- Written request 1:
Quote the stretch of the snowboard jacket and gloves thread from "College is so" through "(Feb 27, 2009)", both ends included.
--- start Selected extract ---
# Good jacket and gloves?



## Willy36 (Dec 29, 2008)

oh and i plan on finding a good sale for this stuff so i'm saying 250 and 75 would be good original prices to start at


----------



## Tarzanman (Dec 20, 2008)

Go cheap or go home! j/k

You can play it safe and stick to common brands like Foursquare, 686, Special Blend, etc on sites like sierrasnowboard.com. Make sure you get stuff that is at least 15k waterproof or higher because snow is actually made out of water!

As for gloves... there are a ton to choose from. Take your pick. Get something waterproof and goretex that has liners


----------



## Willy36 (Dec 29, 2008)

Tarzanman said:


> Go cheap or go home! j/k
> 
> You can play it safe and stick to common brands like Foursquare, 686, Special Blend, etc on sites like sierrasnowboard.com. Make sure you get stuff that is at least 15k waterproof or higher because snow is actually made out of water!
> 
> As for gloves... there are a ton to choose from. Take your pick. Get something waterproof and goretex that has liners


College is so expensive that even with a job I'm losing like $500 a month lol. Cheap is good. 

Anyways thanks for the tips :thumbsup:


----------



## m60g (Feb 27, 2009)

Just bought this for 63.00:thumbsup:

Color: Black Trees

Foursquare Stevo - Snowboard Ski Jacket Reviews & Sale | SierraSnowboard.com


----------



## Frozen208 (Dec 27, 2008)

m60g said:


> Just bought this for 63.00:thumbsup:
> 
> Color: Black Trees
> 
> Foursquare Stevo - Snowboard Ski Jacket Reviews & Sale | SierraSnowboard.com


Is this a warm jacket that would keep me warm enough for night runs?


----------



## Milo303 (Apr 6, 2009)

Layers keep you warm

Educate yourself on layers and you can ride a shell anywhere.
--- end Selected extract ---
--- start Records shown ---
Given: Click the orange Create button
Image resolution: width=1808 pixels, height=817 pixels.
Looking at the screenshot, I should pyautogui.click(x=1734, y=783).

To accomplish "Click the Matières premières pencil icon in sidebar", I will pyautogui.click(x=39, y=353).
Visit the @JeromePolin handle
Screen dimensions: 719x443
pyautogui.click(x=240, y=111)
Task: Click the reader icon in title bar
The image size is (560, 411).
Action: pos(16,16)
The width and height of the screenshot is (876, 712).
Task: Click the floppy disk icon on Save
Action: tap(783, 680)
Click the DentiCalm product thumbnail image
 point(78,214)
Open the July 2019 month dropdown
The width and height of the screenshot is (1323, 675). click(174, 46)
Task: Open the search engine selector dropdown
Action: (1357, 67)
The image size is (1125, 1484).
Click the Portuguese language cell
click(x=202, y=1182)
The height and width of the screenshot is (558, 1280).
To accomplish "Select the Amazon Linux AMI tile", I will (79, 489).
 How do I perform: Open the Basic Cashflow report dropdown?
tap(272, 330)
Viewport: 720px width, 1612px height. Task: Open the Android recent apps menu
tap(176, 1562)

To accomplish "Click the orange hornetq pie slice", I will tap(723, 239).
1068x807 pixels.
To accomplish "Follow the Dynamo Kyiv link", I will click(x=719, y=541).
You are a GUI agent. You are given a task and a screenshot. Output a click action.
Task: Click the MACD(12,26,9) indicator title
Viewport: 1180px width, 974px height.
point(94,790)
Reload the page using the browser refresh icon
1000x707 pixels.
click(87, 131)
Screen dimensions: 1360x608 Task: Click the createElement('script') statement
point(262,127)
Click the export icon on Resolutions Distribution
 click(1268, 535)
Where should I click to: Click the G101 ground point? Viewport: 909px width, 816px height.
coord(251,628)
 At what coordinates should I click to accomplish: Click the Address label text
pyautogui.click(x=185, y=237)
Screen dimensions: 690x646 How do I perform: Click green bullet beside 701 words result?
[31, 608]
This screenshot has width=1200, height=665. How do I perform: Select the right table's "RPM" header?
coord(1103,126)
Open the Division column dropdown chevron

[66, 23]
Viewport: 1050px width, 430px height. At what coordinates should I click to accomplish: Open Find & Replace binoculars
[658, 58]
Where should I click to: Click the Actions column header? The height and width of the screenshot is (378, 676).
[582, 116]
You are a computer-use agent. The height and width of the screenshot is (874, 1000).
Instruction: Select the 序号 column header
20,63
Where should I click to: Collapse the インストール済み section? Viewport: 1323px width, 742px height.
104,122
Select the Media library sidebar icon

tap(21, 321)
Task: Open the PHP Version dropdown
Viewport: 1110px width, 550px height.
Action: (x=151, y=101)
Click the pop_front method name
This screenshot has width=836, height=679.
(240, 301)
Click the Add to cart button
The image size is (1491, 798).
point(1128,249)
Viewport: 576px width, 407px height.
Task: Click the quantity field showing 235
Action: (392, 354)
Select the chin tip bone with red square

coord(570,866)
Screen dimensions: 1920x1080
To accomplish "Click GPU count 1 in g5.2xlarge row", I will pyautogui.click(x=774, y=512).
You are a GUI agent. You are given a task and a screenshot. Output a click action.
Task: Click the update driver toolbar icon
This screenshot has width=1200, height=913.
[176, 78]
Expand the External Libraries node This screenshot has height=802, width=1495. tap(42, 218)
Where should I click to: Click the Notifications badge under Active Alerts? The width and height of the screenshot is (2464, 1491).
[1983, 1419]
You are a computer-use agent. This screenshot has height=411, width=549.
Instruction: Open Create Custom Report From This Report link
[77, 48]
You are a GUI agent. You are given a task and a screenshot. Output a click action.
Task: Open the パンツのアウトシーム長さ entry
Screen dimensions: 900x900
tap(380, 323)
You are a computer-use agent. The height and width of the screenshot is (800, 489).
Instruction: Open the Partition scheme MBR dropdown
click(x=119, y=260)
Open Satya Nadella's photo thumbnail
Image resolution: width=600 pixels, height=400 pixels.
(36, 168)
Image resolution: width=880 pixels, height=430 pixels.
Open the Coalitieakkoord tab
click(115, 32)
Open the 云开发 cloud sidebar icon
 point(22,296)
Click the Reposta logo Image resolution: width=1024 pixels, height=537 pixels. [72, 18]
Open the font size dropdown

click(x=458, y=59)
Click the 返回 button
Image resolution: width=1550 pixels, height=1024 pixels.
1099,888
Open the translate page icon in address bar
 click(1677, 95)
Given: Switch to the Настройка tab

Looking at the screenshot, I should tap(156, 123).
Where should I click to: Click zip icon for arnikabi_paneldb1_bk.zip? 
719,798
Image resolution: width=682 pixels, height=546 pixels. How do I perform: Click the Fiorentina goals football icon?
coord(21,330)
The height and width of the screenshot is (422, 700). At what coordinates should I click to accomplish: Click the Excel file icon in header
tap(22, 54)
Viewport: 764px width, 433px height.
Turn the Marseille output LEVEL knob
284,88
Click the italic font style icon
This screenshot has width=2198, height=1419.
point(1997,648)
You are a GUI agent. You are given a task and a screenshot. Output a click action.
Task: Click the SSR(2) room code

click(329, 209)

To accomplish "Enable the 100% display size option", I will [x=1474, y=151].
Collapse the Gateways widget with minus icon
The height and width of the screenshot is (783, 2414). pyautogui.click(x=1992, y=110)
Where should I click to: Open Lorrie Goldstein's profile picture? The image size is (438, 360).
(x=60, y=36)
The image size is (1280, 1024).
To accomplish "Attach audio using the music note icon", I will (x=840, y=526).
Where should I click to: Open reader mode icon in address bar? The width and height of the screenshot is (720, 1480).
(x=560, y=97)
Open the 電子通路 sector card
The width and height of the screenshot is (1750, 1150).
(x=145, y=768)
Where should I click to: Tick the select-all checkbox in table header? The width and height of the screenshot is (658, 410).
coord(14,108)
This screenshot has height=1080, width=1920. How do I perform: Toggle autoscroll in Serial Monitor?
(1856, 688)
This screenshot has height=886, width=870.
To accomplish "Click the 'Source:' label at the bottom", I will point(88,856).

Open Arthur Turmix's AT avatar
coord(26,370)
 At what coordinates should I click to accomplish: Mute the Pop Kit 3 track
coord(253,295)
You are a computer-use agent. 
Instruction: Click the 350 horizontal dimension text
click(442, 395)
--- end Records shown ---
- Written request 2:
Print the stretch of the records from the line containing "will pyautogui.click(x=39, y=353)." through the line containing "pyautogui.click(x=240, y=111)", both ends included.

- Correct result 1:
College is so expensive that even with a job I'm losing like $500 a month lol. Cheap is good. 

Anyways thanks for the tips :thumbsup:


----------



## m60g (Feb 27, 2009)

- Correct result 2:
To accomplish "Click the Matières premières pencil icon in sidebar", I will pyautogui.click(x=39, y=353).
Visit the @JeromePolin handle
Screen dimensions: 719x443
pyautogui.click(x=240, y=111)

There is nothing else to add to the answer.